Ici-bas, la douleur à la douleur s’enchaîne, le jour succède au jour et la peine à la peine
Alphonse de Lamartine

Mathilde essayait de sortir du sommeil. Chaque paupière pesait une tonne. Elle se sentait enfermée dans la chaleur de son lit. Sa couette l’entourait comme un linceul, l’anesthésiant un peu plus à chaque seconde. Elle se laissa glisser dans la torpeur. La fatigue revenait et la renvoyait déjà dans ses rêves.
À demi consciente, elle entendit un petit cri, puis encore un autre. Son cœur s’accéléra un peu, réagissant de manière automatique. Les pleurs devenaient plus forts. Mathilde devait repousser la fatigue. Sans autre solution que de se lever, elle tenta de s’extraire du lit. Ses bras répondaient lentement, figés dans la torpeur de la nuit.
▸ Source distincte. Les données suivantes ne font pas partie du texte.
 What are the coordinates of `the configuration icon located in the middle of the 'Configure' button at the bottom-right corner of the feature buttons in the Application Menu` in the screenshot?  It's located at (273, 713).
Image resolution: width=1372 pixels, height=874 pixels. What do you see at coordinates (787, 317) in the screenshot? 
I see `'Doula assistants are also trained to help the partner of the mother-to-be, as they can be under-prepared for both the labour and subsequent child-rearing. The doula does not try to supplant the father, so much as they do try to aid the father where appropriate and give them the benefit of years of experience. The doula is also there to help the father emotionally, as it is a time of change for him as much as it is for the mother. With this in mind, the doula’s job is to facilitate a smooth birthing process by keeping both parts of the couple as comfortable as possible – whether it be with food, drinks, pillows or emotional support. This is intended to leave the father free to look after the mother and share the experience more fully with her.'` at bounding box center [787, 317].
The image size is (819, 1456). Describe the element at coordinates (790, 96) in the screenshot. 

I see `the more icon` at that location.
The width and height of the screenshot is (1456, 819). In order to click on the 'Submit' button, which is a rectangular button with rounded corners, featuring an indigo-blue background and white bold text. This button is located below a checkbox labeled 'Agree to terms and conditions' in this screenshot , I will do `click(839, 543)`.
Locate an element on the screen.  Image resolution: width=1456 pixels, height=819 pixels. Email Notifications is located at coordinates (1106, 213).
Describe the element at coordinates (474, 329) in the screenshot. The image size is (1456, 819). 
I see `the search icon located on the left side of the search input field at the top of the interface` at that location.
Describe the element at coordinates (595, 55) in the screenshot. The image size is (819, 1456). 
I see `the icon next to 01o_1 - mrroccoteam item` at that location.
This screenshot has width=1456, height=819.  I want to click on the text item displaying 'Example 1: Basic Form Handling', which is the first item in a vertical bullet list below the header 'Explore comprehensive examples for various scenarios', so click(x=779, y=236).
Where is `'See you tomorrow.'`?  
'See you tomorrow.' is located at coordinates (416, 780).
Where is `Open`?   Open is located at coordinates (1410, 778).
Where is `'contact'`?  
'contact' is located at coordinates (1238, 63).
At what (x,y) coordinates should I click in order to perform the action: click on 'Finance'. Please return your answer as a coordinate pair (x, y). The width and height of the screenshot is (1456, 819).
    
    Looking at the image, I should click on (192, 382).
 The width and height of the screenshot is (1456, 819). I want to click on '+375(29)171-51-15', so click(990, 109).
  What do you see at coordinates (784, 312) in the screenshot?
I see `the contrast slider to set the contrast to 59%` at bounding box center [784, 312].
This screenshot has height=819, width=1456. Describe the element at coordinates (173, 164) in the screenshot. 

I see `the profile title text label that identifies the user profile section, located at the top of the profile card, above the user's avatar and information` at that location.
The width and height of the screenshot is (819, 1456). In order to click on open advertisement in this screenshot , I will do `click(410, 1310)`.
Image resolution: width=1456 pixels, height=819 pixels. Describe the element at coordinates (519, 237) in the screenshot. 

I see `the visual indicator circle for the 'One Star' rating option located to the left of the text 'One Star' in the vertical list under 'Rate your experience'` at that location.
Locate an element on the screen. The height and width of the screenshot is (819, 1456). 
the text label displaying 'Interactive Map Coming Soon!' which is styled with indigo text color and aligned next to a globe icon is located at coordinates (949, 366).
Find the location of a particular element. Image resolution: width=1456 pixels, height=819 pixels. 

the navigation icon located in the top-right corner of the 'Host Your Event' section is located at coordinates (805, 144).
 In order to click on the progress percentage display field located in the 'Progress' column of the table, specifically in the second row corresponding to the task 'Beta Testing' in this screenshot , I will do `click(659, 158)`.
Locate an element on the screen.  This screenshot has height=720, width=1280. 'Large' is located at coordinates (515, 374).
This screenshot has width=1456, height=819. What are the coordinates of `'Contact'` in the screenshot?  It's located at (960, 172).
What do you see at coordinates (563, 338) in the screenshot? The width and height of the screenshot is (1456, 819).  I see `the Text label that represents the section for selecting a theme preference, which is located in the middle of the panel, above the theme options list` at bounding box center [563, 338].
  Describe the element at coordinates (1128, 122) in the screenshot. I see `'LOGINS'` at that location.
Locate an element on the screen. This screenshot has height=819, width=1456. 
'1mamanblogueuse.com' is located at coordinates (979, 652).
Elle évoluait dans une sorte de coma matinal, un état de semi-conscience addictif, qui refusait de la laisser partir.
Elle voulut repousser sa couette mais elle replongeait à chaque instant dans le sommeil. Dès que les pleurs cessaient quelques secondes, elle s’enfonçait dans des rêves angoissés, presque des cauchemars. Elle se retrouvait enfermée derrière ses paupières, sans réussir à les commander. Puis elle émergeait aux sons des cris, revenant à la réalité sous l’impulsion du stress. L’alarme maternelle hurlait plus fort que son épuisement. Dure réalité…
Une réalité qui lui pesait tellement… elle sortit de son lit et se leva. Soudain, toute la pièce se mit à tourner. Ses jambes se dérobèrent et elle eut l’impression qu’elle se vidait du peu d’énergie qu’elle possédait. Elle retomba sur son lit, épuisée, nauséeuse, transpirante. Elle ferma les yeux pour éviter les vertiges. Elle n’avait plus peur de replonger dans le sommeil. Il était trop tard. Sa journée commençait et, une fois encore, avec ces vertiges.
Elle prit le risque de rouvrir les paupières. Les pleurs ne s’arrêtaient plus, devenant des hurlements. Elle regarda au-dessus d’elle. Le plafond s’était stabilisé. Tout avait repris sa place. Elle se rappela le diagnostic de son médecin : malaise vagal. Il faut vous reposer, avait-il dit, sans autre réponse à proposer. Pas de médicaments, pas de solutions. Peut-être un peu de magnésium, des vitamines, des trucs sans intérêt, sauf celui de lui faire perdre le peu d’argent qu’elle essayait d’économiser.
Mais quand peut-on se reposer quand on vit seule avec deux bébés ? Quand les factures s’accumulent et qu’il faut travailler du matin au soir, quand on vous le propose, quand les contrats arrivent ? Comment faire quand les nuits se raccourcissent, que les biberons se succèdent, que les maladies se déclarent et qu’il n’y a aucun moment de calme ?
Elle lui avait dit tout ça d’une traite, sans reprendre son souffle, la voix lacérée par les sanglots. A posteriori , elle s’était trouvée agressive, presque impolie. Elle avait simplement été sincère… un peu trop peut-être. Le docteur n’y était pour rien. Elle le savait. Mais elle n’avait eu que lui pour se plaindre, que lui pour écouter ses souffrances. Il l’avait regardée avec empathie, la laissant vider son sac. Si proche de la retraite, il connaissait ces situations où le silence était une thérapie. Mathilde pouvait lui parler, et il devait l’écouter jusqu’à ce qu’elle se sente mieux. Il n’avait que l’impuissance comme réponse.
Allongée sur son lit, la jeune femme écrasa une larme. Quand la fatigue la prenait, elle avait souvent besoin de pleurer, de laisser partir la douleur le long de ses joues. Le stress, la colère, la peur, le doute. Tout s’enfuyait avec ces pleurs. Souvent, elle se sentait mieux après et reprenait un peu de force. Elle trouvait quelque part en elle des étincelles pour repartir de l’avant.